Изгнание и возвращение в райский сад становятся поэтому условием речи. Удвоение, как важнейший механизм построения дискурса, связано с повторением этого мифологического опыта. Сад потому вожделенное место, что он метафорически воссоздает ситуацию обретения райского состояния бессловесности, дословесности, хайдеггеровского «первичного опыта». Сад наслаждений — hortus voluptatis — весь основан на повторе того опыта, который не был пережит и существует лишь в смутных «воспоминаниях». Дискурс парадоксально возникает не просто в результате изгнания из рая, но и вследствие этого таинственного возвращения к додискурсивному. В этом и заключено райское наслаждение «дискурсивного возвращения». Более того, само это «возвращение» уже вписывает в сад некую театральную сцену, подобно тому как воспоминания буквально гальванизируют театр в «Элизии» Юлии у Руссо.
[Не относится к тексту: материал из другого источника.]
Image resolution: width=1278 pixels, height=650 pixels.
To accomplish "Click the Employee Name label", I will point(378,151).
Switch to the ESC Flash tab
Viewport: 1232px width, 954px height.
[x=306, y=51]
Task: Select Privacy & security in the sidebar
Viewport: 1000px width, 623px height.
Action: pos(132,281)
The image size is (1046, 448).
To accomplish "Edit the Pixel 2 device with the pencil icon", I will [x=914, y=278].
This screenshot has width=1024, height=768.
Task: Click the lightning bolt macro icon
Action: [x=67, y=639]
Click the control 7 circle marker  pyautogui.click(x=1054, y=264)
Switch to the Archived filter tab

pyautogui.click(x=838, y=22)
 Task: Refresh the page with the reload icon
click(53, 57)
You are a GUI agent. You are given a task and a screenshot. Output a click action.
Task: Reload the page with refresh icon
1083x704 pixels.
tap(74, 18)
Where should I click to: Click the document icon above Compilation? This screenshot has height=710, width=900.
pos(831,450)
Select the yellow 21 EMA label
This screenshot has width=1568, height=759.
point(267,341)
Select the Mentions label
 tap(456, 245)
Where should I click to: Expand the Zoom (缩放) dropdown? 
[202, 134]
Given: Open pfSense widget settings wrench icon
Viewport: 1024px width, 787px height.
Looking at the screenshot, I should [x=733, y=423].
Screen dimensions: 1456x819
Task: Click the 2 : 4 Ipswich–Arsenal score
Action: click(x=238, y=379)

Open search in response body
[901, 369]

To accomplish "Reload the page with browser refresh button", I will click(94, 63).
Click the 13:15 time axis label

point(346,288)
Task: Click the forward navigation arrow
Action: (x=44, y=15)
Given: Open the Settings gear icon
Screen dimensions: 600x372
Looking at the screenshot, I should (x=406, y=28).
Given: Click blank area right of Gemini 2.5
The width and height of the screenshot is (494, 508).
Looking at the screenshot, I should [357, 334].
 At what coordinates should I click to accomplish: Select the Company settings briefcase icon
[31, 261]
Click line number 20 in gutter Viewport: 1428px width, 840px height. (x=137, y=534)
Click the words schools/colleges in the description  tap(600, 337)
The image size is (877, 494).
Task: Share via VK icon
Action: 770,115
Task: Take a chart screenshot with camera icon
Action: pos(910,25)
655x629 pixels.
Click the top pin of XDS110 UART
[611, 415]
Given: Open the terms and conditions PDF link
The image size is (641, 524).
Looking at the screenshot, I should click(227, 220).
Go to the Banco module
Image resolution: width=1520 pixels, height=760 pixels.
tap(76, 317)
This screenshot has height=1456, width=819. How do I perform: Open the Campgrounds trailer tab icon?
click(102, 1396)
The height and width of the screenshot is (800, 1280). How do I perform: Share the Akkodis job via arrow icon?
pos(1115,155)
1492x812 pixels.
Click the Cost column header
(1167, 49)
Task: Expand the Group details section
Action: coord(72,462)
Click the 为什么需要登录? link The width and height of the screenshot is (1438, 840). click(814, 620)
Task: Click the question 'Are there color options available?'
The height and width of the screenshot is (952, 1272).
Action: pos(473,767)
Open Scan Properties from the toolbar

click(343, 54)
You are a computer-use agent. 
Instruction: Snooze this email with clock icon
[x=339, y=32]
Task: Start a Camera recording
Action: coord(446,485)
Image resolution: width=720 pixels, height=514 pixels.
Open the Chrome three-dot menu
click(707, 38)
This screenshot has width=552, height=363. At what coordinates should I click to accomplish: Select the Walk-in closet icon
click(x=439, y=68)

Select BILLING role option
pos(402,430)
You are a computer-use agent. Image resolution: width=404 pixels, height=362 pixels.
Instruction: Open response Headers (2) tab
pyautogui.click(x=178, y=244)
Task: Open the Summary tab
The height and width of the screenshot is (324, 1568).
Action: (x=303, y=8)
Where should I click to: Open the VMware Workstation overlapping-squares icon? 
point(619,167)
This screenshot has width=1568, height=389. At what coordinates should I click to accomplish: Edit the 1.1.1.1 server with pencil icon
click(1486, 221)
Рай вписан в сад как его «иная» сцена, он уже есть письмо[84].
Рай в европейской традиции тесно связан с тематикой путешествия, паломничества, движения. Как показал М. X. Абрамс, неоплатонические идеи о неком первичном единстве, нарушенном человеком, легли в основу европейской мифологии возвращения к этому первоначальному единству, к истоку. Этот неоплатонический миф был спроецирован на целый ряд текстов, в том числе и таких древних, как библейская притча о блудном сыне или «Одиссея», где возвращение героя уподоблялось обретению «единого»[85]. Человек после грехопадения описывался как изгнанник, бредущий в поисках утерянного рая паломник (Абраме 1973:143–168). Рай всегда был местом истока и вожделенного возвращения.